____ THE DATA
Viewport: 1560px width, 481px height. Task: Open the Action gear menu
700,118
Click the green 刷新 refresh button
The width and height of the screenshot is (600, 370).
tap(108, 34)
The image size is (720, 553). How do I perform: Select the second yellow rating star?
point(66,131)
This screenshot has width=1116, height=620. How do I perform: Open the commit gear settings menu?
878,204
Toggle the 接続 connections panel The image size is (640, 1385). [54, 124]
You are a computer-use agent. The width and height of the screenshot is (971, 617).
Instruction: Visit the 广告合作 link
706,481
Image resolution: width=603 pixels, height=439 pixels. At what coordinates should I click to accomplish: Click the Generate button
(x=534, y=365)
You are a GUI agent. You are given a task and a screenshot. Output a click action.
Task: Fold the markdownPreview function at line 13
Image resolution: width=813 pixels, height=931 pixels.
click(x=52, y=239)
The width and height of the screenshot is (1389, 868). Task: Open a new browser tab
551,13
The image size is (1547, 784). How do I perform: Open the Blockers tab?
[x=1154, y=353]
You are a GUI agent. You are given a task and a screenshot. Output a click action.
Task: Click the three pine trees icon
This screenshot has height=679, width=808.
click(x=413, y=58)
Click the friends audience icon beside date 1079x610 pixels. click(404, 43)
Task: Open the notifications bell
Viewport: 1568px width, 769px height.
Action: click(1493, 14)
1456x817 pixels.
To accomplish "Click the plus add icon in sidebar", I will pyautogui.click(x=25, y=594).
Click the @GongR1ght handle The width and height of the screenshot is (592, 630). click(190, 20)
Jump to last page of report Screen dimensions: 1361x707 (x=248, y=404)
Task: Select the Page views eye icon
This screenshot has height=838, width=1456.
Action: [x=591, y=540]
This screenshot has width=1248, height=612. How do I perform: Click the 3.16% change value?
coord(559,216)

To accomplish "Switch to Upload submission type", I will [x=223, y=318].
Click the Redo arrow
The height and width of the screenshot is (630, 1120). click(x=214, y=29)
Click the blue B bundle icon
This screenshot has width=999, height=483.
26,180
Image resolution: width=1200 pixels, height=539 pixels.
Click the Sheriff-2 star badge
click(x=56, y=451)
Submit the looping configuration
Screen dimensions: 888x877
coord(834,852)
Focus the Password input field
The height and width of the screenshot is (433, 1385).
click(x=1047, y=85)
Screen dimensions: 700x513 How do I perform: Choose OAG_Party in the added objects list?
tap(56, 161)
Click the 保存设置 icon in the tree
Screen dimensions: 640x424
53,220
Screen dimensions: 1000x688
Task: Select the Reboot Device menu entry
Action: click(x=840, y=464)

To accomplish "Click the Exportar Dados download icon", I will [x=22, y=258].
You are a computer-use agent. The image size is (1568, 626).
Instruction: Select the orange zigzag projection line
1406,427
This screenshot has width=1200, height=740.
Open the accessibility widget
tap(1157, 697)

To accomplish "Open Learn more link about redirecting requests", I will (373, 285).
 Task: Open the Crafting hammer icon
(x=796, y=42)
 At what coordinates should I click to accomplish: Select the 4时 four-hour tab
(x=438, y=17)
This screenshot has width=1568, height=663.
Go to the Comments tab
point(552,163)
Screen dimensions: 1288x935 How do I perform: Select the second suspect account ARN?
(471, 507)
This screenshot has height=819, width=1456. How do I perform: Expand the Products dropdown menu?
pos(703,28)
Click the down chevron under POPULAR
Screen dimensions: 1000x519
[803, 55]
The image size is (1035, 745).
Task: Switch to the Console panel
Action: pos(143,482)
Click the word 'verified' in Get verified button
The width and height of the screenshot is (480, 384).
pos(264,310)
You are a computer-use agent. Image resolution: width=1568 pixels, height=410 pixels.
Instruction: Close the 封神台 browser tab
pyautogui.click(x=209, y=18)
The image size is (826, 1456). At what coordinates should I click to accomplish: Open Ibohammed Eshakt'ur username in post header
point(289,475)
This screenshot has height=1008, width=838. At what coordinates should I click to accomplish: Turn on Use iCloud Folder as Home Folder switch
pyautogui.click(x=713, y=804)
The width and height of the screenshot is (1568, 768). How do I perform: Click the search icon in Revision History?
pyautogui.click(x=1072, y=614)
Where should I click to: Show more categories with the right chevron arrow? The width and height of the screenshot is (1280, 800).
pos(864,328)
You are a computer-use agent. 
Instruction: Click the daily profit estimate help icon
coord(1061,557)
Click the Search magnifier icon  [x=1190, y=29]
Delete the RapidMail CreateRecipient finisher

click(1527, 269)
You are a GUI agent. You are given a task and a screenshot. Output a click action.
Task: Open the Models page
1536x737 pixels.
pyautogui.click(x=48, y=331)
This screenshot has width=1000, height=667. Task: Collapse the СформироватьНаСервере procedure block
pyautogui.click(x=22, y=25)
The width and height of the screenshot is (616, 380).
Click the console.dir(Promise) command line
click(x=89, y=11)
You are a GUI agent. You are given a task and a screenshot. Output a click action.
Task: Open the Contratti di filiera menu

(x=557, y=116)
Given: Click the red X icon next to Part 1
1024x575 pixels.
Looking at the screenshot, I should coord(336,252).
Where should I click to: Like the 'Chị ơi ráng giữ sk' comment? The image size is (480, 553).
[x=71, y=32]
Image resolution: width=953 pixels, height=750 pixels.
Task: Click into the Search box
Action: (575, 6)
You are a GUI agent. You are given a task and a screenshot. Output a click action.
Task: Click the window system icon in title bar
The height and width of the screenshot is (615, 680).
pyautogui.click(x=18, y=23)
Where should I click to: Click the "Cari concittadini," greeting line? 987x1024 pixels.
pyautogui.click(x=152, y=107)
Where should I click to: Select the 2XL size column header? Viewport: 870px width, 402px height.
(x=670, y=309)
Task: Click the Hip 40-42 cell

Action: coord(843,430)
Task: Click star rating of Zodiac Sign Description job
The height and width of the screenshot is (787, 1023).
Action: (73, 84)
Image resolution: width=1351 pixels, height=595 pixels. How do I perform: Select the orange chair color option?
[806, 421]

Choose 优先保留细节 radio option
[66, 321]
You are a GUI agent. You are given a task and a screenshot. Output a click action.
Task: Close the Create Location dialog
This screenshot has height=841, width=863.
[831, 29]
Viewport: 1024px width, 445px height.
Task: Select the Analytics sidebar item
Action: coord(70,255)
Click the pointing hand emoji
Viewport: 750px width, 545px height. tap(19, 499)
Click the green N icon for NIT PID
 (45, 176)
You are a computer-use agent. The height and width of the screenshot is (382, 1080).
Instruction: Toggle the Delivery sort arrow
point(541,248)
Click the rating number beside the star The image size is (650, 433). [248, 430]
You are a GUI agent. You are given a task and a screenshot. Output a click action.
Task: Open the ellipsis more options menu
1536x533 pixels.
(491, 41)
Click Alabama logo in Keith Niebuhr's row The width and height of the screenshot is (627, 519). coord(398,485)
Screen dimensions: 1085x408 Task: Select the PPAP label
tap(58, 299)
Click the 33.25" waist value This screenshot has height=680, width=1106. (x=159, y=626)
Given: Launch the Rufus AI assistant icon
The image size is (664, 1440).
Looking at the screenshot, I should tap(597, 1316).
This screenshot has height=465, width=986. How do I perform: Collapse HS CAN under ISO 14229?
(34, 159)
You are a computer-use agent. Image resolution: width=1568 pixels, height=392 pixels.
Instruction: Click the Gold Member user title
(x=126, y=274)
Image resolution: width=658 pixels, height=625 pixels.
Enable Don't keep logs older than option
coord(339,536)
________
→ PROBLEM:
Exactly as they appear, restate all of the entries.

→ RESULT OF THE EXERCISE:
Viewport: 1560px width, 481px height. Task: Open the Action gear menu
700,118
Click the green 刷新 refresh button
The width and height of the screenshot is (600, 370).
tap(108, 34)
The image size is (720, 553). How do I perform: Select the second yellow rating star?
point(66,131)
This screenshot has width=1116, height=620. How do I perform: Open the commit gear settings menu?
878,204
Toggle the 接続 connections panel The image size is (640, 1385). [54, 124]
You are a computer-use agent. The width and height of the screenshot is (971, 617).
Instruction: Visit the 广告合作 link
706,481
Image resolution: width=603 pixels, height=439 pixels. At what coordinates should I click to accomplish: Click the Generate button
(x=534, y=365)
You are a GUI agent. You are given a task and a screenshot. Output a click action.
Task: Fold the markdownPreview function at line 13
Image resolution: width=813 pixels, height=931 pixels.
click(x=52, y=239)
The width and height of the screenshot is (1389, 868). Task: Open a new browser tab
551,13
The image size is (1547, 784). How do I perform: Open the Blockers tab?
[x=1154, y=353]
You are a GUI agent. You are given a task and a screenshot. Output a click action.
Task: Click the three pine trees icon
This screenshot has height=679, width=808.
click(x=413, y=58)
Click the friends audience icon beside date 1079x610 pixels. click(404, 43)
Task: Open the notifications bell
Viewport: 1568px width, 769px height.
Action: click(1493, 14)
1456x817 pixels.
To accomplish "Click the plus add icon in sidebar", I will pyautogui.click(x=25, y=594).
Click the @GongR1ght handle The width and height of the screenshot is (592, 630). click(190, 20)
Jump to last page of report Screen dimensions: 1361x707 (x=248, y=404)
Task: Select the Page views eye icon
This screenshot has height=838, width=1456.
Action: [x=591, y=540]
This screenshot has width=1248, height=612. How do I perform: Click the 3.16% change value?
coord(559,216)

To accomplish "Switch to Upload submission type", I will [x=223, y=318].
Click the Redo arrow
The height and width of the screenshot is (630, 1120). click(x=214, y=29)
Click the blue B bundle icon
This screenshot has width=999, height=483.
26,180
Image resolution: width=1200 pixels, height=539 pixels.
Click the Sheriff-2 star badge
click(x=56, y=451)
Submit the looping configuration
Screen dimensions: 888x877
coord(834,852)
Focus the Password input field
The height and width of the screenshot is (433, 1385).
click(x=1047, y=85)
Screen dimensions: 700x513 How do I perform: Choose OAG_Party in the added objects list?
tap(56, 161)
Click the 保存设置 icon in the tree
Screen dimensions: 640x424
53,220
Screen dimensions: 1000x688
Task: Select the Reboot Device menu entry
Action: click(x=840, y=464)

To accomplish "Click the Exportar Dados download icon", I will [x=22, y=258].
You are a computer-use agent. The image size is (1568, 626).
Instruction: Select the orange zigzag projection line
1406,427
This screenshot has width=1200, height=740.
Open the accessibility widget
tap(1157, 697)

To accomplish "Open Learn more link about redirecting requests", I will (373, 285).
 Task: Open the Crafting hammer icon
(x=796, y=42)
 At what coordinates should I click to accomplish: Select the 4时 four-hour tab
(x=438, y=17)
This screenshot has width=1568, height=663.
Go to the Comments tab
point(552,163)
Screen dimensions: 1288x935 How do I perform: Select the second suspect account ARN?
(471, 507)
This screenshot has height=819, width=1456. How do I perform: Expand the Products dropdown menu?
pos(703,28)
Click the down chevron under POPULAR
Screen dimensions: 1000x519
[803, 55]
The image size is (1035, 745).
Task: Switch to the Console panel
Action: pos(143,482)
Click the word 'verified' in Get verified button
The width and height of the screenshot is (480, 384).
pos(264,310)
You are a computer-use agent. Image resolution: width=1568 pixels, height=410 pixels.
Instruction: Close the 封神台 browser tab
pyautogui.click(x=209, y=18)
The image size is (826, 1456). At what coordinates should I click to accomplish: Open Ibohammed Eshakt'ur username in post header
point(289,475)
This screenshot has height=1008, width=838. At what coordinates should I click to accomplish: Turn on Use iCloud Folder as Home Folder switch
pyautogui.click(x=713, y=804)
The width and height of the screenshot is (1568, 768). How do I perform: Click the search icon in Revision History?
pyautogui.click(x=1072, y=614)
Where should I click to: Show more categories with the right chevron arrow? The width and height of the screenshot is (1280, 800).
pos(864,328)
You are a computer-use agent. 
Instruction: Click the daily profit estimate help icon
coord(1061,557)
Click the Search magnifier icon  [x=1190, y=29]
Delete the RapidMail CreateRecipient finisher

click(1527, 269)
You are a GUI agent. You are given a task and a screenshot. Output a click action.
Task: Open the Models page
1536x737 pixels.
pyautogui.click(x=48, y=331)
This screenshot has width=1000, height=667. Task: Collapse the СформироватьНаСервере procedure block
pyautogui.click(x=22, y=25)
The width and height of the screenshot is (616, 380).
Click the console.dir(Promise) command line
click(x=89, y=11)
You are a GUI agent. You are given a task and a screenshot. Output a click action.
Task: Open the Contratti di filiera menu

(x=557, y=116)
Given: Click the red X icon next to Part 1
1024x575 pixels.
Looking at the screenshot, I should coord(336,252).
Where should I click to: Like the 'Chị ơi ráng giữ sk' comment? The image size is (480, 553).
[x=71, y=32]
Image resolution: width=953 pixels, height=750 pixels.
Task: Click into the Search box
Action: (575, 6)
You are a GUI agent. You are given a task and a screenshot. Output a click action.
Task: Click the window system icon in title bar
The height and width of the screenshot is (615, 680).
pyautogui.click(x=18, y=23)
Where should I click to: Click the "Cari concittadini," greeting line? 987x1024 pixels.
pyautogui.click(x=152, y=107)
Where should I click to: Select the 2XL size column header? Viewport: 870px width, 402px height.
(x=670, y=309)
Task: Click the Hip 40-42 cell

Action: coord(843,430)
Task: Click star rating of Zodiac Sign Description job
The height and width of the screenshot is (787, 1023).
Action: (73, 84)
Image resolution: width=1351 pixels, height=595 pixels. How do I perform: Select the orange chair color option?
[806, 421]

Choose 优先保留细节 radio option
[66, 321]
You are a GUI agent. You are given a task and a screenshot. Output a click action.
Task: Close the Create Location dialog
This screenshot has height=841, width=863.
[831, 29]
Viewport: 1024px width, 445px height.
Task: Select the Analytics sidebar item
Action: coord(70,255)
Click the pointing hand emoji
Viewport: 750px width, 545px height. tap(19, 499)
Click the green N icon for NIT PID
 (45, 176)
You are a computer-use agent. The height and width of the screenshot is (382, 1080).
Instruction: Toggle the Delivery sort arrow
point(541,248)
Click the rating number beside the star The image size is (650, 433). [248, 430]
You are a GUI agent. You are given a task and a screenshot. Output a click action.
Task: Open the ellipsis more options menu
1536x533 pixels.
(491, 41)
Click Alabama logo in Keith Niebuhr's row The width and height of the screenshot is (627, 519). coord(398,485)
Screen dimensions: 1085x408 Task: Select the PPAP label
tap(58, 299)
Click the 33.25" waist value This screenshot has height=680, width=1106. (x=159, y=626)
Given: Launch the Rufus AI assistant icon
The image size is (664, 1440).
Looking at the screenshot, I should tap(597, 1316).
This screenshot has height=465, width=986. How do I perform: Collapse HS CAN under ISO 14229?
(34, 159)
You are a computer-use agent. Image resolution: width=1568 pixels, height=392 pixels.
Instruction: Click the Gold Member user title
(x=126, y=274)
Image resolution: width=658 pixels, height=625 pixels.
Enable Don't keep logs older than option
coord(339,536)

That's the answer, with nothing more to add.